_TEXT SEGMENT_.

▼▼▼

As a result of excess sugar consumption, chronic low-grade inflammation will develop. This essentially means that it keeps our immune system on constant red-alert. The immune system becomes less robust at dealing with other threats as it’s diverting resources towards dealing with inflammation. This includes infections like colds or COVID-19.
Additionally, regularly eating too much sugar can cause insulin resistance. When glucose levels are too high for a prolonged period of time, cells stop responding to insulin and blood sugar doesn’t go down. Conditions like type-2 diabetes and prediabetes, associated with a weakened immune response, can develop as a result.
A high sugar intake also puts you at greater risk of developing metabolic syndrome, which is the term given to the dangerous combination of diabetes, high blood pressure and obesity. There’s a strong link between poor metabolic health and risk of death from COVID-19.

▲▲▲

_ASSIGNMENT_. Update the passage on sugar and the immune system from "Additionally, regularly eating" through "death from COVID-19.", replacing "insulin resistance" with "reduced insulin sensitivity".

_DATA EXTRACT_.
▼▼▼

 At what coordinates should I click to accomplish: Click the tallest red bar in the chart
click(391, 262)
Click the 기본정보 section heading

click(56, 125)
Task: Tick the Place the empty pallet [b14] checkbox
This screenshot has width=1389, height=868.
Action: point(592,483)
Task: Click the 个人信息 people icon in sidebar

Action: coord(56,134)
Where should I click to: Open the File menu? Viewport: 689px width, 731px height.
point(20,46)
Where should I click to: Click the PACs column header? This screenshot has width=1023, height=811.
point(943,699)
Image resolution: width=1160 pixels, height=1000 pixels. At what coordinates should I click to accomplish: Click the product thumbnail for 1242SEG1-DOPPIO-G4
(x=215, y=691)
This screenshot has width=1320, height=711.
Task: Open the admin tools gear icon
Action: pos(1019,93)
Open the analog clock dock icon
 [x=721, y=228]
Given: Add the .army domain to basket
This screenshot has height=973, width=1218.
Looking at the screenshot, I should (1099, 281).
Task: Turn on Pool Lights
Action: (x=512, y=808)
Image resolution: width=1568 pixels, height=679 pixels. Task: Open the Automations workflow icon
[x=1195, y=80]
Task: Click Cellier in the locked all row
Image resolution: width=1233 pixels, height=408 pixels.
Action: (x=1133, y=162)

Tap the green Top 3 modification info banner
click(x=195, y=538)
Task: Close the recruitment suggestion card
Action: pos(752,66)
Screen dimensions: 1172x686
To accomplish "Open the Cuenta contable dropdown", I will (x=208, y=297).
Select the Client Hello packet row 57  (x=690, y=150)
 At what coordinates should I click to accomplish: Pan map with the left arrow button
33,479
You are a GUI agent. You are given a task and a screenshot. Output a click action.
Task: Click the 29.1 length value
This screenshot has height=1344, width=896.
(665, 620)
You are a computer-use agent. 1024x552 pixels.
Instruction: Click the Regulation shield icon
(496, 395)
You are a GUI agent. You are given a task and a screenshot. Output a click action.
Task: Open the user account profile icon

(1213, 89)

▲▲▲

_FINISHED TASK_.
Additionally, regularly eating too much sugar can cause reduced insulin sensitivity. When glucose levels are too high for a prolonged period of time, cells stop responding to insulin and blood sugar doesn’t go down. Conditions like type-2 diabetes and prediabetes, associated with a weakened immune response, can develop as a result.
A high sugar intake also puts you at greater risk of developing metabolic syndrome, which is the term given to the dangerous combination of diabetes, high blood pressure and obesity. There’s a strong link between poor metabolic health and risk of death from COVID-19.